Ensuring our clients have the same experience with Thryv’s digital products — no matter where they’re located — is essential for our global business. But the same holds true for any size business.

It doesn’t matter how a customer interacts with you; the experience should be consistent.

That consistency starts with a documented design system. But creating and implementing a design system provides so much more than a uniform customer experience.

It also helps you streamline and improve your business operations.

What Is a Design System?

Essentially, a design system provides consistent direction for any element you want to look and behave in a standard way.

For organizations like franchises, it helps ensure the same styles and approaches are used for websites, ecommerce, billing, marketing and more. It also can provide pre-built, pre-approved digital components and widgets for plug-and-play ease.

For smaller businesses, a design system may simply contain your logo, colors and fonts; maybe even direction for content voice and tone. It’s a common playbook that can save time and money when working with writers or graphic designers.

Or say you want to evolve your website into a digital hub where customers can schedule appointments or pay bills. Your design system tells software developers how that experience should look and work.

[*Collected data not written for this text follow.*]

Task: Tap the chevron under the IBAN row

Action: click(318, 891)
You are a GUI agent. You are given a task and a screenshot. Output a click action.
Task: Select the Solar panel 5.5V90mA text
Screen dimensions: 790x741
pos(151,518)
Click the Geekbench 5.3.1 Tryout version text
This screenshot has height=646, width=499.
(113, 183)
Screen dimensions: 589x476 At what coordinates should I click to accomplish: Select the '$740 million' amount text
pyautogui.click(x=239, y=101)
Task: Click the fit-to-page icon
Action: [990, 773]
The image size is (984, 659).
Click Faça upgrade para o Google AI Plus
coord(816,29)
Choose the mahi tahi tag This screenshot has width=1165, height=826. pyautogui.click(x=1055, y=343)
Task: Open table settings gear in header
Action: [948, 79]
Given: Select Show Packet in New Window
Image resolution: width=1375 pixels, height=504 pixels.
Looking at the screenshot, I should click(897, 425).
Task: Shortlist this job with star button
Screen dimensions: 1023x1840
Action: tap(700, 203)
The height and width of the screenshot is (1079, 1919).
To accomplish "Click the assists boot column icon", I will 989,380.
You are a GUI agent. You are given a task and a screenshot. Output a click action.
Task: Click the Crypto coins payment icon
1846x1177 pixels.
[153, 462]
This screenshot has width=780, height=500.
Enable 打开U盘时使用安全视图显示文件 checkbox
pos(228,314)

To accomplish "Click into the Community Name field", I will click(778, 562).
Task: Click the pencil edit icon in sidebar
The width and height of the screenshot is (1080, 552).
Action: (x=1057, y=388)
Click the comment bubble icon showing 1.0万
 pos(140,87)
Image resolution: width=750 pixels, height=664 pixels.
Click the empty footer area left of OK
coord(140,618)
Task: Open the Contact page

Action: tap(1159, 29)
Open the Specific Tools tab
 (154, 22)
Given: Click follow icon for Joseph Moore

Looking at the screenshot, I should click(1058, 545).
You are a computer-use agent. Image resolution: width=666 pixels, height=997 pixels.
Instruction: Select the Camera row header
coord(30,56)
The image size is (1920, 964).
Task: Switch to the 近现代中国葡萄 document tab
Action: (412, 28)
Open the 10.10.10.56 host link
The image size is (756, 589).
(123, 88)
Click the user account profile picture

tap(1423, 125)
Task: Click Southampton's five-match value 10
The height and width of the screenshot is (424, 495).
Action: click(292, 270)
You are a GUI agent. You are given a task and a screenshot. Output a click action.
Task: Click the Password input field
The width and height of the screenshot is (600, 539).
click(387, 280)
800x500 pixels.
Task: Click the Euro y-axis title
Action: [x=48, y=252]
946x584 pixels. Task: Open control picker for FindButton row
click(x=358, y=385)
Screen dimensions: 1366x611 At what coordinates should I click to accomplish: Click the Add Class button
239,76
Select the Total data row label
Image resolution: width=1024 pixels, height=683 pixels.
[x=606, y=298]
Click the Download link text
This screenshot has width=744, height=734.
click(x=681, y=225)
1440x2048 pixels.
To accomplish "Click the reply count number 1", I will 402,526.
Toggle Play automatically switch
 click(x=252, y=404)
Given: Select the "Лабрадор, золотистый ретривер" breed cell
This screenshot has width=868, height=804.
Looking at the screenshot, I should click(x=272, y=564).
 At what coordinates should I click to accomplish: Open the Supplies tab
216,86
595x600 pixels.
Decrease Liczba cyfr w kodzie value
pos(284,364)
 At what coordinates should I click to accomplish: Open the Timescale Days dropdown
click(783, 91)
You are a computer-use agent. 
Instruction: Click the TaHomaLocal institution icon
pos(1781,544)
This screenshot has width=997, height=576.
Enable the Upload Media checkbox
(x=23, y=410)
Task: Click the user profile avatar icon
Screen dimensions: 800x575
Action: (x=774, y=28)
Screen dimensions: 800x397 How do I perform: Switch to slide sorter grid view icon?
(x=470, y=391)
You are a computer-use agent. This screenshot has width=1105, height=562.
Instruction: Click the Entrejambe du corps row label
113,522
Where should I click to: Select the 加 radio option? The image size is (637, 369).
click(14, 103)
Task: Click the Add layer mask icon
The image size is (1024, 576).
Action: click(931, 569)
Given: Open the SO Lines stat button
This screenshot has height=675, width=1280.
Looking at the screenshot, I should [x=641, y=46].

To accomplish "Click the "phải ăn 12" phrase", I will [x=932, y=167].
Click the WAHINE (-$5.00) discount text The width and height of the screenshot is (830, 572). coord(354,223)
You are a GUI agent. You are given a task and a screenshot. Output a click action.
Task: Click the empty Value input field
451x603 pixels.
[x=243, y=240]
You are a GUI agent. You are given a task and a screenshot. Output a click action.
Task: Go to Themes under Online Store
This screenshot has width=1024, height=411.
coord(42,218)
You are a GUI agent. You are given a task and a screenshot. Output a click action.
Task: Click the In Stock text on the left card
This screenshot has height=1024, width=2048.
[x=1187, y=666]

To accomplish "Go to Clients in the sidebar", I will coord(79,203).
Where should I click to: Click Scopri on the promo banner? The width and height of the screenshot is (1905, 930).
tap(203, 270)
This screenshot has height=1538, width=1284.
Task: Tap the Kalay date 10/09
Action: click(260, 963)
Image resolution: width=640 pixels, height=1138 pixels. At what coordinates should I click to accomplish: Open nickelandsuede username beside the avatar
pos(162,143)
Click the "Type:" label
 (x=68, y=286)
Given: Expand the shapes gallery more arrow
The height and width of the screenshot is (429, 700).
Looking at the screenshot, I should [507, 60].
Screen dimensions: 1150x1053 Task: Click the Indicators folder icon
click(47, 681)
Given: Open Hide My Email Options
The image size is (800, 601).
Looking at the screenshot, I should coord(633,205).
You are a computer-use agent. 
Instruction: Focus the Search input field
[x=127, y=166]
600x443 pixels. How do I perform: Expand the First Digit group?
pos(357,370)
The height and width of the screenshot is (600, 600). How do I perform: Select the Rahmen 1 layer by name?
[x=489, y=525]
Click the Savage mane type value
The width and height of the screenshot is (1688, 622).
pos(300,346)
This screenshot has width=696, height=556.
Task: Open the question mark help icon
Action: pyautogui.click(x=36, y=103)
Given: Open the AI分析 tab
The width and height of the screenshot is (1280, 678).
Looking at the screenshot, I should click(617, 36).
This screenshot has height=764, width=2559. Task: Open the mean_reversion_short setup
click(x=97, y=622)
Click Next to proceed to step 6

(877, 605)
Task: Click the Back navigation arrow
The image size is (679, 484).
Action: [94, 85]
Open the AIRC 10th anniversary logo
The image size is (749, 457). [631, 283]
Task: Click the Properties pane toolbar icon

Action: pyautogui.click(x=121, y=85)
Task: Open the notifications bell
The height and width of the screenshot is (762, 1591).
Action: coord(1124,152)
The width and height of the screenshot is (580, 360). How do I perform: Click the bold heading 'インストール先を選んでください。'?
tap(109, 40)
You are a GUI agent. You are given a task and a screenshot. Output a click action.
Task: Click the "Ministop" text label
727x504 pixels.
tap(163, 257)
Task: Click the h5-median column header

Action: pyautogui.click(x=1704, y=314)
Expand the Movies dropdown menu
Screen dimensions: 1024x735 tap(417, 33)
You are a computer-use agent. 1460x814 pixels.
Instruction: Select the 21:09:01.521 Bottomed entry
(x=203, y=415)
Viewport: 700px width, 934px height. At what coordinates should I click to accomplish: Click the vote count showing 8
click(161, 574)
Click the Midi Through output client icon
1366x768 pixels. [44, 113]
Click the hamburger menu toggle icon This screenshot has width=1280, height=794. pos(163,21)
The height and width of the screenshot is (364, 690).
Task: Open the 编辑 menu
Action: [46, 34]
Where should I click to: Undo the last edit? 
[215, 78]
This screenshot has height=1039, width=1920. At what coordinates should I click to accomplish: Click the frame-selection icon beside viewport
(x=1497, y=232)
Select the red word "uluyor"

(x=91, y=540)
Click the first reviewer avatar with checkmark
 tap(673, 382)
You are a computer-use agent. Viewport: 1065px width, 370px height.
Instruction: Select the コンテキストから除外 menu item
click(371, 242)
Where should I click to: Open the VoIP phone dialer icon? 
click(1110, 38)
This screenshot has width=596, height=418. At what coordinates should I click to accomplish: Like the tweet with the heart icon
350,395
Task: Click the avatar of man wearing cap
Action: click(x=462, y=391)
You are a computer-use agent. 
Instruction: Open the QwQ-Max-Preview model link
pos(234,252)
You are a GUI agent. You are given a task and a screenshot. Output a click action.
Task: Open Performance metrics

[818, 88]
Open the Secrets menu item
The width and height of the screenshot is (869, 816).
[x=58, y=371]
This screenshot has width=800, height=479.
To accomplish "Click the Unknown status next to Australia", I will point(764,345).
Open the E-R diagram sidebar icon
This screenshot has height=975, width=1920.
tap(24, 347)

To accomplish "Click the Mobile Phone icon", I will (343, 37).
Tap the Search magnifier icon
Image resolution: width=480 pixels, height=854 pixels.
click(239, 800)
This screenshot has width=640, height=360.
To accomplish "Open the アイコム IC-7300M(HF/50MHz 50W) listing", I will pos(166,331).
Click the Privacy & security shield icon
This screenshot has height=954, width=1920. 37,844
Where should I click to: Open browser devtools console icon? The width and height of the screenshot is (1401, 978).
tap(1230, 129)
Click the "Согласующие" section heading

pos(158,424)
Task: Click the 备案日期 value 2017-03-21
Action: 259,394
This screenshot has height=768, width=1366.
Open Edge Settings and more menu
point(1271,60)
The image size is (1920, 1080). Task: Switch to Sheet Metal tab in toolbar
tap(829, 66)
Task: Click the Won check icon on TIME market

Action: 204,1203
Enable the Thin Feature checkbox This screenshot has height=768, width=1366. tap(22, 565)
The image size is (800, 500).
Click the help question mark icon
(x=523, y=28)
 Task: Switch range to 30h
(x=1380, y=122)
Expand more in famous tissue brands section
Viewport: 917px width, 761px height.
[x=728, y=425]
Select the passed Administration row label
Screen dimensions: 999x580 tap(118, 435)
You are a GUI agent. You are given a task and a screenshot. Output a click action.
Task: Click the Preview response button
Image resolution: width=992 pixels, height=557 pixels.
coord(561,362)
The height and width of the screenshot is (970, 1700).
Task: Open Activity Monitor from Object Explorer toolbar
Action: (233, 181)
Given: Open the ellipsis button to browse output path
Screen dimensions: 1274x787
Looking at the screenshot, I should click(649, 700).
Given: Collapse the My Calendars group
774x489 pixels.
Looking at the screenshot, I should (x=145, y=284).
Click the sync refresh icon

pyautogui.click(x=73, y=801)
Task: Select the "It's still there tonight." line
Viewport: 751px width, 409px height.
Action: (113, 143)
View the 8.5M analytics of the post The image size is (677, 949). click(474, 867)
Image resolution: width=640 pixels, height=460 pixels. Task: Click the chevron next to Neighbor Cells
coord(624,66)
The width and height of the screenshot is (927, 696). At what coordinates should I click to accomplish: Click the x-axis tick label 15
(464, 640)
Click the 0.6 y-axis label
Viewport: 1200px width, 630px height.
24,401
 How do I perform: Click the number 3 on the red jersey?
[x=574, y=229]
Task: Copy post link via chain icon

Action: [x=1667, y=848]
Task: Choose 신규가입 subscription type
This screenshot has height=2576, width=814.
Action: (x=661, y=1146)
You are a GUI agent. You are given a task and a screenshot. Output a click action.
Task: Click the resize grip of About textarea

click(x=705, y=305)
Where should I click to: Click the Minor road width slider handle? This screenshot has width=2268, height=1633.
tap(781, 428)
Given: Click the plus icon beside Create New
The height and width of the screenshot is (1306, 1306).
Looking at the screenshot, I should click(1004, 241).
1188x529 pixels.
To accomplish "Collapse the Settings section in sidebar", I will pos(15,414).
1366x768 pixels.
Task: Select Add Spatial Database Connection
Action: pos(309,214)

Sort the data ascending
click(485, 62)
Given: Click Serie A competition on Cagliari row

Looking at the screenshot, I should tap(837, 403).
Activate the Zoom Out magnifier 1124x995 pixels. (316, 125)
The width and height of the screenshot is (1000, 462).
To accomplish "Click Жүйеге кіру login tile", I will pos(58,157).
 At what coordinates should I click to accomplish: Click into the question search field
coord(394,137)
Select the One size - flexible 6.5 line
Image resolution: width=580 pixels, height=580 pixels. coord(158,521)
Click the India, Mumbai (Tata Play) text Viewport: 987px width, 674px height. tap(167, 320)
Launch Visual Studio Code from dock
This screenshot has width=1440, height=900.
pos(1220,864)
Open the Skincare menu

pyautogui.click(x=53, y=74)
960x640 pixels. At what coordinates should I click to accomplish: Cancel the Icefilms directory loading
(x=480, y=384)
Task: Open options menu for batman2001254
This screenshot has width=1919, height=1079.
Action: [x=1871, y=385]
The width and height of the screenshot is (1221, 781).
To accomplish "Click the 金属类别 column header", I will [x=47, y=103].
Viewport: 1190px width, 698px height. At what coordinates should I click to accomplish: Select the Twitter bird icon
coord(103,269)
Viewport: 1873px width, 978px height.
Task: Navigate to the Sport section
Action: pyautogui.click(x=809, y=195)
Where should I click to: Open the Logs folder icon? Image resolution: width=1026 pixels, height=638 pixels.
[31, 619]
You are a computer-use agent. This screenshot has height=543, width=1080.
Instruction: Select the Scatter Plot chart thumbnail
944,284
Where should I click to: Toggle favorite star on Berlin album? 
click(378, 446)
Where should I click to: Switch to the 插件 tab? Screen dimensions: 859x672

A design system can include:

  • Branding assets — logos, color palette, text styles, icons, etc.
  • Design standards and principles — how to use the branding assets when building any client experience, online or offline
  • Components — reusable “building blocks” that make up web pages and software interfaces
  • Development documentation — how to use the components and design standards to create a finished product

Why Should You Use a Design System?

The benefits to building and using a design system are pretty obvious. Providing a uniform customer experience builds familiarity, a sense of reliability and, ultimately, loyalty.

But beyond that, it also has four key advantages.

  1. Consistency
    Delivering consistent experiences — offline and online — is critical to keeping your customers engaged. At Thryv, our documented design system helps ensure multiple designers, in multiple geographies, working on multiple products, approach design the same way. While smaller companies likely don’t have the same geographic concerns that Thryv does, every business has multiple points of customer interaction that should feel similar.
  1. Efficiency
    Efficiency is the natural next outcome. It happens when the people implementing software can answer common questions for themselves, without bothering the designers. In documenting how and why designs are to be implemented, designers should include information about the people they’re designing for, any results from road-testing their designs and their overall intentions. That information helps developers further downstream (and usually disconnected) from the designers build experiences that support the desired approach more efficiently.
  1. Speed
    At Thryv, using a documented design system has saved us hours, even days on repetitive tasks. Using a design system significantly reduces design and coding times — we’ve cut development turnaround times by nearly 65%. That means products launch sooner and customers can enjoy them sooner. While you may not need, or be able to slash development times that much, you’ll see faster speed-to-market on anything built using a documented design system.
  1. Cost
    Each of the above also contributes in a big way to the ultimate measurement — cost savings. Consistency, efficiency and speed all translate into time and money saved. Particularly for small businesses (where you’ve likely outsourced development and/or design), having clear design guidance means you don’t have to keep dipping into your contracting budget for additional direction.

Who Wins With a Design System? (Spoiler: Everyone!)

It’s clear your customers aren’t the only ones who benefit from a design system: You profit long before.

Building a documented design system is a natural part of starting a business. Having a shared design language, resources and guidelines promotes collaboration among teams.

It helps you streamline and improve operations. And it results in better decisions.

You save time and money that would’ve been spent reinventing digital solutions. Using this playbook also makes developing and testing digital work go much faster.

Ultimately, you create a single source of truth. You’ve built a library of tried and tested components and patterns that improve software consistency, experience and accessibility.

And in the end, everyone wins.

Natalia Polishchuk is Thryv’s Senior Manager, UX/UI Design.